• _Task material_
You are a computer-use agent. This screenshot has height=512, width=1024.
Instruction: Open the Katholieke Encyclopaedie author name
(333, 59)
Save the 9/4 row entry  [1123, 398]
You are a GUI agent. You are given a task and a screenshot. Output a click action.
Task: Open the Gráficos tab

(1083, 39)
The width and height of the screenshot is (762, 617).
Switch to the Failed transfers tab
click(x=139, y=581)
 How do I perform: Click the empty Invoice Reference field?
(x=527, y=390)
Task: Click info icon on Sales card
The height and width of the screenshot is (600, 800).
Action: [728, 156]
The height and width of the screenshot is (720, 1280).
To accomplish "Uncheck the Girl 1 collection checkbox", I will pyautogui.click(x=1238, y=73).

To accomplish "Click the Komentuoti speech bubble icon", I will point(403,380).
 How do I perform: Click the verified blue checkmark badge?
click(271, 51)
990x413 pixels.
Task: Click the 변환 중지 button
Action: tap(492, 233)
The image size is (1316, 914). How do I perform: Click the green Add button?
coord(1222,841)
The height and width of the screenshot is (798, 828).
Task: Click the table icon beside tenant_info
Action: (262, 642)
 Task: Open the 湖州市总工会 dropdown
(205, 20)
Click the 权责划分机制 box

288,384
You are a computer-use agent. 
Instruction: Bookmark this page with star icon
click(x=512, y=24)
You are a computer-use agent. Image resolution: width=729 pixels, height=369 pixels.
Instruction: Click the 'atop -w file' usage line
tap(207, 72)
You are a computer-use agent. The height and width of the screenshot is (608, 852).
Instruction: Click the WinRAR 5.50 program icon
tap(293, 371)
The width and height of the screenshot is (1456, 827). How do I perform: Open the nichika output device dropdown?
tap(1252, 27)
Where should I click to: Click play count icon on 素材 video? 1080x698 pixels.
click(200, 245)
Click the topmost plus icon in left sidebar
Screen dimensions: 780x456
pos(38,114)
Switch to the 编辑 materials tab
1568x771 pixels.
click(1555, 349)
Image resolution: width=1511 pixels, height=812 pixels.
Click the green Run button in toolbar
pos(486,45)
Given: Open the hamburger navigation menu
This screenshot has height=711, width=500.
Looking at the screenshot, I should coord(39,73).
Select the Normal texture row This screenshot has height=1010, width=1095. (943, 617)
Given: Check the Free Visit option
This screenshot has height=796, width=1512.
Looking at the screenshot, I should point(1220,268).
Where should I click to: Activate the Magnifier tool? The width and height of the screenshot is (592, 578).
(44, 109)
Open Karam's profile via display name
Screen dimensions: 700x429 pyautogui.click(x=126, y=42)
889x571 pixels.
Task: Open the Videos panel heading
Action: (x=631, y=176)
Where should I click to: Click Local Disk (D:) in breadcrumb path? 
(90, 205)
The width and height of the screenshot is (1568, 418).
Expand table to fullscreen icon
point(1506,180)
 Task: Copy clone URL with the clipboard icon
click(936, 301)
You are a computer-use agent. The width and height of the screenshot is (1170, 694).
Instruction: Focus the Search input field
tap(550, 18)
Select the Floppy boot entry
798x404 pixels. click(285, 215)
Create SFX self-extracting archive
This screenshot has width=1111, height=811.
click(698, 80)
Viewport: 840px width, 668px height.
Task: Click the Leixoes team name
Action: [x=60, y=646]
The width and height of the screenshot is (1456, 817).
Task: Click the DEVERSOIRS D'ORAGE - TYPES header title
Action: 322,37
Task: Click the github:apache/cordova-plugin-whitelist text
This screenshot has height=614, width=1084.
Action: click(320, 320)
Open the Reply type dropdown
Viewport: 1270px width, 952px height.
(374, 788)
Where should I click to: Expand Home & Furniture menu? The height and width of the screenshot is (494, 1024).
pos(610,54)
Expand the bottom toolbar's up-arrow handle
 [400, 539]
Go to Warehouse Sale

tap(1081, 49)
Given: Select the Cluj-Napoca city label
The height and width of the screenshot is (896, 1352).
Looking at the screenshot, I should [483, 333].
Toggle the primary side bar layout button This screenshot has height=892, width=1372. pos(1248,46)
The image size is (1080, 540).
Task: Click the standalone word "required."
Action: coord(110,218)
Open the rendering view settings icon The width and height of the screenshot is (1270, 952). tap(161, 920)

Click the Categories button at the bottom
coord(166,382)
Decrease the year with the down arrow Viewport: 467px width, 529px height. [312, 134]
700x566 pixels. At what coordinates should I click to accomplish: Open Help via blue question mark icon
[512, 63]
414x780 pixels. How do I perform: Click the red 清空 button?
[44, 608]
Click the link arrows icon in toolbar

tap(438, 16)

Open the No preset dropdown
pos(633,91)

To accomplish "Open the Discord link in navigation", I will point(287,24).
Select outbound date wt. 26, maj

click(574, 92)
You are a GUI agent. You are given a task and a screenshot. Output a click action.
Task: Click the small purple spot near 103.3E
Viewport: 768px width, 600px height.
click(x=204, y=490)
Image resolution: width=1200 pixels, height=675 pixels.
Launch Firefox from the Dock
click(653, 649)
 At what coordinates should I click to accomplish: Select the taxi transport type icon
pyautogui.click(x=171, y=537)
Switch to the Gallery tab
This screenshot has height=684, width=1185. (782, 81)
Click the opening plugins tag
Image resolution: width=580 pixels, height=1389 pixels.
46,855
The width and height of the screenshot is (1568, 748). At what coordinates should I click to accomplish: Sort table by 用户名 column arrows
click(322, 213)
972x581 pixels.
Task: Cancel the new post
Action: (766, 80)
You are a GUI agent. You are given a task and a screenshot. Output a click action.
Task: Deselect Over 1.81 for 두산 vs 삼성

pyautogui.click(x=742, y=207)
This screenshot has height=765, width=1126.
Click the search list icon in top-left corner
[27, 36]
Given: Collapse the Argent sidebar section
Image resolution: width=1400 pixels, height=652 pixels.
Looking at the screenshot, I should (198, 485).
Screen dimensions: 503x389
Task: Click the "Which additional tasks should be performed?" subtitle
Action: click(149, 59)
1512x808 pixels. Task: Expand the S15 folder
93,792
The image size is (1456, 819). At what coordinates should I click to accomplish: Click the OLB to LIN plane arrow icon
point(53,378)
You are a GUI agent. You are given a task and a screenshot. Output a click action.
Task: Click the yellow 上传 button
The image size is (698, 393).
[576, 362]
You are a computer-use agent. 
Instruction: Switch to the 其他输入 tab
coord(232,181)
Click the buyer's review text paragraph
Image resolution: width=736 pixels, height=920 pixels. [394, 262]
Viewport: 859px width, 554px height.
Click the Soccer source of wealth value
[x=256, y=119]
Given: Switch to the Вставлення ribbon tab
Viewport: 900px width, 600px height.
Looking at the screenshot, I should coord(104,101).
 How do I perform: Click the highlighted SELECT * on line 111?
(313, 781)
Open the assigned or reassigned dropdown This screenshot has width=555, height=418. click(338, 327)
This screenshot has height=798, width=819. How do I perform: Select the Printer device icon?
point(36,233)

• _About this task_
The entire set of records should be returned exactly.

• _Solution for this exercise_
You are a computer-use agent. This screenshot has height=512, width=1024.
Instruction: Open the Katholieke Encyclopaedie author name
(333, 59)
Save the 9/4 row entry  [1123, 398]
You are a GUI agent. You are given a task and a screenshot. Output a click action.
Task: Open the Gráficos tab

(1083, 39)
The width and height of the screenshot is (762, 617).
Switch to the Failed transfers tab
click(x=139, y=581)
 How do I perform: Click the empty Invoice Reference field?
(x=527, y=390)
Task: Click info icon on Sales card
The height and width of the screenshot is (600, 800).
Action: [728, 156]
The height and width of the screenshot is (720, 1280).
To accomplish "Uncheck the Girl 1 collection checkbox", I will pyautogui.click(x=1238, y=73).

To accomplish "Click the Komentuoti speech bubble icon", I will point(403,380).
 How do I perform: Click the verified blue checkmark badge?
click(271, 51)
990x413 pixels.
Task: Click the 변환 중지 button
Action: tap(492, 233)
The image size is (1316, 914). How do I perform: Click the green Add button?
coord(1222,841)
The height and width of the screenshot is (798, 828).
Task: Click the table icon beside tenant_info
Action: (262, 642)
 Task: Open the 湖州市总工会 dropdown
(205, 20)
Click the 权责划分机制 box

288,384
You are a computer-use agent. 
Instruction: Bookmark this page with star icon
click(x=512, y=24)
You are a computer-use agent. Image resolution: width=729 pixels, height=369 pixels.
Instruction: Click the 'atop -w file' usage line
tap(207, 72)
You are a computer-use agent. The height and width of the screenshot is (608, 852).
Instruction: Click the WinRAR 5.50 program icon
tap(293, 371)
The width and height of the screenshot is (1456, 827). How do I perform: Open the nichika output device dropdown?
tap(1252, 27)
Where should I click to: Click play count icon on 素材 video? 1080x698 pixels.
click(200, 245)
Click the topmost plus icon in left sidebar
Screen dimensions: 780x456
pos(38,114)
Switch to the 编辑 materials tab
1568x771 pixels.
click(1555, 349)
Image resolution: width=1511 pixels, height=812 pixels.
Click the green Run button in toolbar
pos(486,45)
Given: Open the hamburger navigation menu
This screenshot has height=711, width=500.
Looking at the screenshot, I should coord(39,73).
Select the Normal texture row This screenshot has height=1010, width=1095. (943, 617)
Given: Check the Free Visit option
This screenshot has height=796, width=1512.
Looking at the screenshot, I should point(1220,268).
Where should I click to: Activate the Magnifier tool? The width and height of the screenshot is (592, 578).
(44, 109)
Open Karam's profile via display name
Screen dimensions: 700x429 pyautogui.click(x=126, y=42)
889x571 pixels.
Task: Open the Videos panel heading
Action: (x=631, y=176)
Where should I click to: Click Local Disk (D:) in breadcrumb path? 
(90, 205)
The width and height of the screenshot is (1568, 418).
Expand table to fullscreen icon
point(1506,180)
 Task: Copy clone URL with the clipboard icon
click(936, 301)
You are a computer-use agent. The width and height of the screenshot is (1170, 694).
Instruction: Focus the Search input field
tap(550, 18)
Select the Floppy boot entry
798x404 pixels. click(285, 215)
Create SFX self-extracting archive
This screenshot has width=1111, height=811.
click(698, 80)
Viewport: 840px width, 668px height.
Task: Click the Leixoes team name
Action: [x=60, y=646]
The width and height of the screenshot is (1456, 817).
Task: Click the DEVERSOIRS D'ORAGE - TYPES header title
Action: 322,37
Task: Click the github:apache/cordova-plugin-whitelist text
This screenshot has height=614, width=1084.
Action: click(320, 320)
Open the Reply type dropdown
Viewport: 1270px width, 952px height.
(374, 788)
Where should I click to: Expand Home & Furniture menu? The height and width of the screenshot is (494, 1024).
pos(610,54)
Expand the bottom toolbar's up-arrow handle
 [400, 539]
Go to Warehouse Sale

tap(1081, 49)
Given: Select the Cluj-Napoca city label
The height and width of the screenshot is (896, 1352).
Looking at the screenshot, I should [483, 333].
Toggle the primary side bar layout button This screenshot has height=892, width=1372. pos(1248,46)
The image size is (1080, 540).
Task: Click the standalone word "required."
Action: coord(110,218)
Open the rendering view settings icon The width and height of the screenshot is (1270, 952). tap(161, 920)

Click the Categories button at the bottom
coord(166,382)
Decrease the year with the down arrow Viewport: 467px width, 529px height. [312, 134]
700x566 pixels. At what coordinates should I click to accomplish: Open Help via blue question mark icon
[512, 63]
414x780 pixels. How do I perform: Click the red 清空 button?
[44, 608]
Click the link arrows icon in toolbar

tap(438, 16)

Open the No preset dropdown
pos(633,91)

To accomplish "Open the Discord link in navigation", I will point(287,24).
Select outbound date wt. 26, maj

click(574, 92)
You are a GUI agent. You are given a task and a screenshot. Output a click action.
Task: Click the small purple spot near 103.3E
Viewport: 768px width, 600px height.
click(x=204, y=490)
Image resolution: width=1200 pixels, height=675 pixels.
Launch Firefox from the Dock
click(653, 649)
 At what coordinates should I click to accomplish: Select the taxi transport type icon
pyautogui.click(x=171, y=537)
Switch to the Gallery tab
This screenshot has height=684, width=1185. (782, 81)
Click the opening plugins tag
Image resolution: width=580 pixels, height=1389 pixels.
46,855
The width and height of the screenshot is (1568, 748). At what coordinates should I click to accomplish: Sort table by 用户名 column arrows
click(322, 213)
972x581 pixels.
Task: Cancel the new post
Action: (766, 80)
You are a GUI agent. You are given a task and a screenshot. Output a click action.
Task: Deselect Over 1.81 for 두산 vs 삼성

pyautogui.click(x=742, y=207)
This screenshot has height=765, width=1126.
Click the search list icon in top-left corner
[27, 36]
Given: Collapse the Argent sidebar section
Image resolution: width=1400 pixels, height=652 pixels.
Looking at the screenshot, I should (198, 485).
Screen dimensions: 503x389
Task: Click the "Which additional tasks should be performed?" subtitle
Action: click(149, 59)
1512x808 pixels. Task: Expand the S15 folder
93,792
The image size is (1456, 819). At what coordinates should I click to accomplish: Click the OLB to LIN plane arrow icon
point(53,378)
You are a GUI agent. You are given a task and a screenshot. Output a click action.
Task: Click the yellow 上传 button
The image size is (698, 393).
[576, 362]
You are a computer-use agent. 
Instruction: Switch to the 其他输入 tab
coord(232,181)
Click the buyer's review text paragraph
Image resolution: width=736 pixels, height=920 pixels. [394, 262]
Viewport: 859px width, 554px height.
Click the Soccer source of wealth value
[x=256, y=119]
Given: Switch to the Вставлення ribbon tab
Viewport: 900px width, 600px height.
Looking at the screenshot, I should coord(104,101).
 How do I perform: Click the highlighted SELECT * on line 111?
(313, 781)
Open the assigned or reassigned dropdown This screenshot has width=555, height=418. click(338, 327)
This screenshot has height=798, width=819. How do I perform: Select the Printer device icon?
point(36,233)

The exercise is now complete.